— ASSIGNMENT —
Word for word, set down every line of the entries below from the line with "Kleinanzeigen (85, 169)" to the line with "3 [button] (135, 2428)", including both, and no other line.

— THE DATA —
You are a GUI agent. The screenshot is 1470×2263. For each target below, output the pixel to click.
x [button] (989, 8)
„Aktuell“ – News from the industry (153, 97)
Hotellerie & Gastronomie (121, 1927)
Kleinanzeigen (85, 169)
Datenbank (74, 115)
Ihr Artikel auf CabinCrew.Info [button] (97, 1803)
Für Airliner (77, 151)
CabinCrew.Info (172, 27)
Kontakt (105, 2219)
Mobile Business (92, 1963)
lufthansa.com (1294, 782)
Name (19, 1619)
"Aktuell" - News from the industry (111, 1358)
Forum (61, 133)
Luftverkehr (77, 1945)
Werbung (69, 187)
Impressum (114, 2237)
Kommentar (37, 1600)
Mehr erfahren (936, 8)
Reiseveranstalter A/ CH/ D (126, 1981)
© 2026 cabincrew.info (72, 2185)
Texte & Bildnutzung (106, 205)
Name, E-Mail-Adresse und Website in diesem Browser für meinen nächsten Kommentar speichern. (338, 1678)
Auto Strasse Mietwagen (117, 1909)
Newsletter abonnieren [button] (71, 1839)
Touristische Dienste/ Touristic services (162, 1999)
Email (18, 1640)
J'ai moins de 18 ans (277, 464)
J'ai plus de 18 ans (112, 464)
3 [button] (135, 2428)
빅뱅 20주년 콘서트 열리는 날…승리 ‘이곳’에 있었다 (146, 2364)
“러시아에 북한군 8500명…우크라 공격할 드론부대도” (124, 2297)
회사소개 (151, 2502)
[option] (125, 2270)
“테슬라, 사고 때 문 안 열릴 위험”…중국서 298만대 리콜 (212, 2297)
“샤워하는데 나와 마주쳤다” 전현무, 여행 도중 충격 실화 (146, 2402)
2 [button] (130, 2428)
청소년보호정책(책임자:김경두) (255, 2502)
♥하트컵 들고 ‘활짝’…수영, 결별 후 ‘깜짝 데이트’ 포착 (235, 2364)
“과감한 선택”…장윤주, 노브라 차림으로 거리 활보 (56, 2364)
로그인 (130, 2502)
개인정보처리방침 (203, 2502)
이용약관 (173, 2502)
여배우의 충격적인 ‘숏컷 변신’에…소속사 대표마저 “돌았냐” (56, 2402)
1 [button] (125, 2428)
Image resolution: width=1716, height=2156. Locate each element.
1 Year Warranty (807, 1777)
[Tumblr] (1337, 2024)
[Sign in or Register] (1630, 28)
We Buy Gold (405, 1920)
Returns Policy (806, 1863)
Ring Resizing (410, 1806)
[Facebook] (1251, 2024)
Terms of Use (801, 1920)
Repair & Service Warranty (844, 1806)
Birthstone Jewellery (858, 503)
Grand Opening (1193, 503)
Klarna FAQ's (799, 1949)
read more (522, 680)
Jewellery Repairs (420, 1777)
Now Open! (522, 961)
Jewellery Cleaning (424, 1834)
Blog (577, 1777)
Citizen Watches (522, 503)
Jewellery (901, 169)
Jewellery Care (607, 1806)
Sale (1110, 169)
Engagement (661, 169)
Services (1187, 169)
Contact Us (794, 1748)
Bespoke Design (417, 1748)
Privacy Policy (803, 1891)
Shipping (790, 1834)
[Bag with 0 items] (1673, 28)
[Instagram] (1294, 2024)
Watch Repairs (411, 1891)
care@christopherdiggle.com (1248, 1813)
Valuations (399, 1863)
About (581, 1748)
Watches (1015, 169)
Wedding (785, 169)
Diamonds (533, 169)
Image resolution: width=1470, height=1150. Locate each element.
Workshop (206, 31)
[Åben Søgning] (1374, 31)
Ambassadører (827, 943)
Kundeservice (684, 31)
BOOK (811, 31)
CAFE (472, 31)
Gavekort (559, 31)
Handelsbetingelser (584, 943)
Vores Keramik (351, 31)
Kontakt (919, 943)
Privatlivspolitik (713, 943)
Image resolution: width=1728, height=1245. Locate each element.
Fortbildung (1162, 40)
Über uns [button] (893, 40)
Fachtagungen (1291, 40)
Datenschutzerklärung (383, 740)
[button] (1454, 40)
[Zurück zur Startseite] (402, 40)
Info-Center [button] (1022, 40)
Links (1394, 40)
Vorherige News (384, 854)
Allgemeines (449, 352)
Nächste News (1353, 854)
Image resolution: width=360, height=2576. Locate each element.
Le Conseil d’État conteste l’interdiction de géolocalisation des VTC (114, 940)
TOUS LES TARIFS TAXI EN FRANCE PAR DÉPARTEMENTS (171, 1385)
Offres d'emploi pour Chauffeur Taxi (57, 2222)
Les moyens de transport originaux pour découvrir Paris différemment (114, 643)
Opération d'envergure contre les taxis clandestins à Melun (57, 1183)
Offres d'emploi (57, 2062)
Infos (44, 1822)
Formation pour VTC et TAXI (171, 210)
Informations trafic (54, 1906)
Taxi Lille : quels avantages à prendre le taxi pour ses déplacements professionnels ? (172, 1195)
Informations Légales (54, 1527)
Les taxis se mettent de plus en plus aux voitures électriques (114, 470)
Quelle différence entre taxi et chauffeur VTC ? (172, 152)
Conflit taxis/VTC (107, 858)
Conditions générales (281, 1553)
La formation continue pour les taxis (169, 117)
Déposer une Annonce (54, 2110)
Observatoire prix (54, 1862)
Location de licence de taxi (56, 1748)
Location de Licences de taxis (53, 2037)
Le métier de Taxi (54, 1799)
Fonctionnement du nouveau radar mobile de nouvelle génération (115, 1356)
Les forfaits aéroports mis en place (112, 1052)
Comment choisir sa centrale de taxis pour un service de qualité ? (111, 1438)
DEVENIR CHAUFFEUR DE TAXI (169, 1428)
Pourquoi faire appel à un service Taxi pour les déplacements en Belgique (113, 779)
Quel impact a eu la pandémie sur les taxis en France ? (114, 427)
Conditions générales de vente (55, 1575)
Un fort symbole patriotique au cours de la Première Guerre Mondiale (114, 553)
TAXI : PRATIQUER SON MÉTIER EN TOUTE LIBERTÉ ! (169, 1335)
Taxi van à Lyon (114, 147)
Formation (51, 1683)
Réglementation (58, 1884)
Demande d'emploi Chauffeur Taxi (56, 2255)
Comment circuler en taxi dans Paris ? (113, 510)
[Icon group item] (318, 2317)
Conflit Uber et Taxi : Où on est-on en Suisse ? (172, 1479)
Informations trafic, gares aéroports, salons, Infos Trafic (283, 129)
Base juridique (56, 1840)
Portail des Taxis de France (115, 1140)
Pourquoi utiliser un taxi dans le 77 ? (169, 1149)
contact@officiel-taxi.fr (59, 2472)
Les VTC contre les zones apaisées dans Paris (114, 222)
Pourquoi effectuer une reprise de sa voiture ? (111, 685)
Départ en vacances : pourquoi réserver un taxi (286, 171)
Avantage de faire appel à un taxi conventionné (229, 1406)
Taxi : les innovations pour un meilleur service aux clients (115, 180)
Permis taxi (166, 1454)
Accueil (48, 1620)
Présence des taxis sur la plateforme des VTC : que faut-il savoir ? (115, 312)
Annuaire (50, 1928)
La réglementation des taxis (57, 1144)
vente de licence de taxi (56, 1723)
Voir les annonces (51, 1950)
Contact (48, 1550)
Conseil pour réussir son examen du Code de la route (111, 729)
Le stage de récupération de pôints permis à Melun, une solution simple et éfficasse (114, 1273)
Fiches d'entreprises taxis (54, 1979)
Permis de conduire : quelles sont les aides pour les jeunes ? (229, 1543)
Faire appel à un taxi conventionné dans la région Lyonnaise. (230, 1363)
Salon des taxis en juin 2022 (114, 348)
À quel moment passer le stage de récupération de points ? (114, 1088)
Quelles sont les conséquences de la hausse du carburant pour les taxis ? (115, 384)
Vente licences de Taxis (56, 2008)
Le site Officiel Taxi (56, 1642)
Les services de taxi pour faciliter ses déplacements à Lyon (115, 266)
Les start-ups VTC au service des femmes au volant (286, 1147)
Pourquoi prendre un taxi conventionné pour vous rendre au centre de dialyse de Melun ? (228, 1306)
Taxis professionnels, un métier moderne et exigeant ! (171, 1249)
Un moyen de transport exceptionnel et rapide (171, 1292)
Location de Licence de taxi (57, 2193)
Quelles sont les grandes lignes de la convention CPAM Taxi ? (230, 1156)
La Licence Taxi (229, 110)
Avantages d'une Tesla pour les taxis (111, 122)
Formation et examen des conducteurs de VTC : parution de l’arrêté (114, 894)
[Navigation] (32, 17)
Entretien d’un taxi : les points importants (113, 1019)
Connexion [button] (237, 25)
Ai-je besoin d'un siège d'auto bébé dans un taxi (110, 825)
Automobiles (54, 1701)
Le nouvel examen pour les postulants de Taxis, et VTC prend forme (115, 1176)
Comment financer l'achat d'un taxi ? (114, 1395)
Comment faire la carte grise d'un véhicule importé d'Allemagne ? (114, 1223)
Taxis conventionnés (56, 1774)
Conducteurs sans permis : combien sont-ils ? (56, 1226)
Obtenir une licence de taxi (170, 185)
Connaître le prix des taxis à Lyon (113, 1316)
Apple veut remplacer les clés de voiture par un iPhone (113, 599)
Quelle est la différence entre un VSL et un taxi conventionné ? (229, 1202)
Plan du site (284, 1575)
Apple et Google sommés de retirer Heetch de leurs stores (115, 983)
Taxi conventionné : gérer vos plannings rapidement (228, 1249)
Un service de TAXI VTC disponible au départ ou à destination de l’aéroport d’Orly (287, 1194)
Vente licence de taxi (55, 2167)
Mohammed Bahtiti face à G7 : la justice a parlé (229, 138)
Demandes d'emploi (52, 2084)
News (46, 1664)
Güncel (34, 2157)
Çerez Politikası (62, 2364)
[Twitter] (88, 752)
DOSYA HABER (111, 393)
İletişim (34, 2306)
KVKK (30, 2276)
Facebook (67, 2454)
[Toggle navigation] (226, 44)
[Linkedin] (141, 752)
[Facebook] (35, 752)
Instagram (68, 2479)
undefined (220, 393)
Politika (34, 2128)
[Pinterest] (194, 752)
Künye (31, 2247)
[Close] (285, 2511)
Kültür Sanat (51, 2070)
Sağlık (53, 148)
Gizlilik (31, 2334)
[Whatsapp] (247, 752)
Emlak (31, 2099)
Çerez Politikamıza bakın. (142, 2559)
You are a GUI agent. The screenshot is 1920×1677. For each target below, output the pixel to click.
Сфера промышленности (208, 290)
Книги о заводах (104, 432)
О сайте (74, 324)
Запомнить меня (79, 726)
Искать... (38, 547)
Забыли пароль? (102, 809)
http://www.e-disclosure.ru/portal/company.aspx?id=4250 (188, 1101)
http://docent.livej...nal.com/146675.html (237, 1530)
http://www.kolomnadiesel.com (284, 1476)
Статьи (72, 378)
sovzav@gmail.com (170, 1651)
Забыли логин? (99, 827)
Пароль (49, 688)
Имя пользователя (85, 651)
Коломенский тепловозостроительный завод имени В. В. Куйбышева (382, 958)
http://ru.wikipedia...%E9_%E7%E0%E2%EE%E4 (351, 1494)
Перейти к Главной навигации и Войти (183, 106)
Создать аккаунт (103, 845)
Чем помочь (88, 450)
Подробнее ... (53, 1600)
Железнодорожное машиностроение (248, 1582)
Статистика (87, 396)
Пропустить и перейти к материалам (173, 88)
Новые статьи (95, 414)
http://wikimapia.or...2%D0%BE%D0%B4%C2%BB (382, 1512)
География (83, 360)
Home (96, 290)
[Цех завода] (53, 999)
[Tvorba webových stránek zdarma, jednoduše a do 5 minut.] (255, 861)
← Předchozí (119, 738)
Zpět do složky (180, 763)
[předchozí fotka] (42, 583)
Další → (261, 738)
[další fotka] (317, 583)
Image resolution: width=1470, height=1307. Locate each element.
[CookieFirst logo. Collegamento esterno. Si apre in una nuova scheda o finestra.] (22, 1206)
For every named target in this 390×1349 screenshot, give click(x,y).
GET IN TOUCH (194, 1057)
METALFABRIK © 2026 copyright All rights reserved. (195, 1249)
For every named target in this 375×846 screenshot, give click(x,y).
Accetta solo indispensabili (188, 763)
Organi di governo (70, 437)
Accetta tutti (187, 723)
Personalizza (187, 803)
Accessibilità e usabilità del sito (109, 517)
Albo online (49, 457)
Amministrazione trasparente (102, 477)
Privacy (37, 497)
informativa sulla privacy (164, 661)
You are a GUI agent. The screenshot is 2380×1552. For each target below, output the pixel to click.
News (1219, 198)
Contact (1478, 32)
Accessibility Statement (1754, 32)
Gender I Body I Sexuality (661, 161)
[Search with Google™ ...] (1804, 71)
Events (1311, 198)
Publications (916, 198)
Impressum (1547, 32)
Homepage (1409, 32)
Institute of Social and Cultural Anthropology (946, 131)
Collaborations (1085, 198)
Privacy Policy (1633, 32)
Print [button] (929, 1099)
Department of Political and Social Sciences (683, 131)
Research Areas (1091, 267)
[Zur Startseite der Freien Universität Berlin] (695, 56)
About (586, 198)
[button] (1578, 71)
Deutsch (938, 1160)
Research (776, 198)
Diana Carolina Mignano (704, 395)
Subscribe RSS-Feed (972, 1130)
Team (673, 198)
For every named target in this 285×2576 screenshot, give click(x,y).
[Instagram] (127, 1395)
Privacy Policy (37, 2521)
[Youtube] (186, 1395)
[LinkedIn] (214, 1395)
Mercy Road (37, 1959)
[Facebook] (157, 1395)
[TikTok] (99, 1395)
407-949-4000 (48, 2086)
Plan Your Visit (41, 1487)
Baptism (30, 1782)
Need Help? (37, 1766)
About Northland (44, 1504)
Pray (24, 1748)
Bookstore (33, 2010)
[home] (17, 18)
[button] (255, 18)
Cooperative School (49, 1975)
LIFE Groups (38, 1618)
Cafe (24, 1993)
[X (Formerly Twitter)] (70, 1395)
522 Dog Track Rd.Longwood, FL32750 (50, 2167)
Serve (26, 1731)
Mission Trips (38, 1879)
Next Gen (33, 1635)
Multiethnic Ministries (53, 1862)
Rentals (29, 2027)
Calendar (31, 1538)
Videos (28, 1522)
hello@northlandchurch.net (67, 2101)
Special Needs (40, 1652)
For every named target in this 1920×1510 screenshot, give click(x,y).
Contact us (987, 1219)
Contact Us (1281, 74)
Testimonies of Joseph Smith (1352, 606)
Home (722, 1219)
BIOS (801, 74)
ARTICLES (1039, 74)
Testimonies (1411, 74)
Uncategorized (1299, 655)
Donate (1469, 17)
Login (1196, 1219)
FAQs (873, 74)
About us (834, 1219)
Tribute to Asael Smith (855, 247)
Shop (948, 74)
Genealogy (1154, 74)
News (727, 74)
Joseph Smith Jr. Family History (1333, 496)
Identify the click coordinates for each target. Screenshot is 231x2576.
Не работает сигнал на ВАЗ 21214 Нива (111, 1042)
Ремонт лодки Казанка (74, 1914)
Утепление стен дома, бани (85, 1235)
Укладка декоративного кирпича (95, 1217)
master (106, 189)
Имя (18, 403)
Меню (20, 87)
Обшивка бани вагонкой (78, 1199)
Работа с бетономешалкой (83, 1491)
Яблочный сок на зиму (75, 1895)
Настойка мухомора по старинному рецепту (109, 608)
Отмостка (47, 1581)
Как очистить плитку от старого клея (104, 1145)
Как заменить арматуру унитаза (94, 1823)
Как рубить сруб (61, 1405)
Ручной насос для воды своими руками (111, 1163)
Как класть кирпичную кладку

— EXERCISE ANSWER —
Kleinanzeigen (85, 169)
Datenbank (74, 115)
Ihr Artikel auf CabinCrew.Info [button] (97, 1803)
Für Airliner (77, 151)
CabinCrew.Info (172, 27)
Kontakt (105, 2219)
Mobile Business (92, 1963)
lufthansa.com (1294, 782)
Name (19, 1619)
"Aktuell" - News from the industry (111, 1358)
Forum (61, 133)
Luftverkehr (77, 1945)
Werbung (69, 187)
Impressum (114, 2237)
Kommentar (37, 1600)
Mehr erfahren (936, 8)
Reiseveranstalter A/ CH/ D (126, 1981)
© 2026 cabincrew.info (72, 2185)
Texte & Bildnutzung (106, 205)
Name, E-Mail-Adresse und Website in diesem Browser für meinen nächsten Kommentar speichern. (338, 1678)
Auto Strasse Mietwagen (117, 1909)
Newsletter abonnieren [button] (71, 1839)
Touristische Dienste/ Touristic services (162, 1999)
Email (18, 1640)
J'ai moins de 18 ans (277, 464)
J'ai plus de 18 ans (112, 464)
3 [button] (135, 2428)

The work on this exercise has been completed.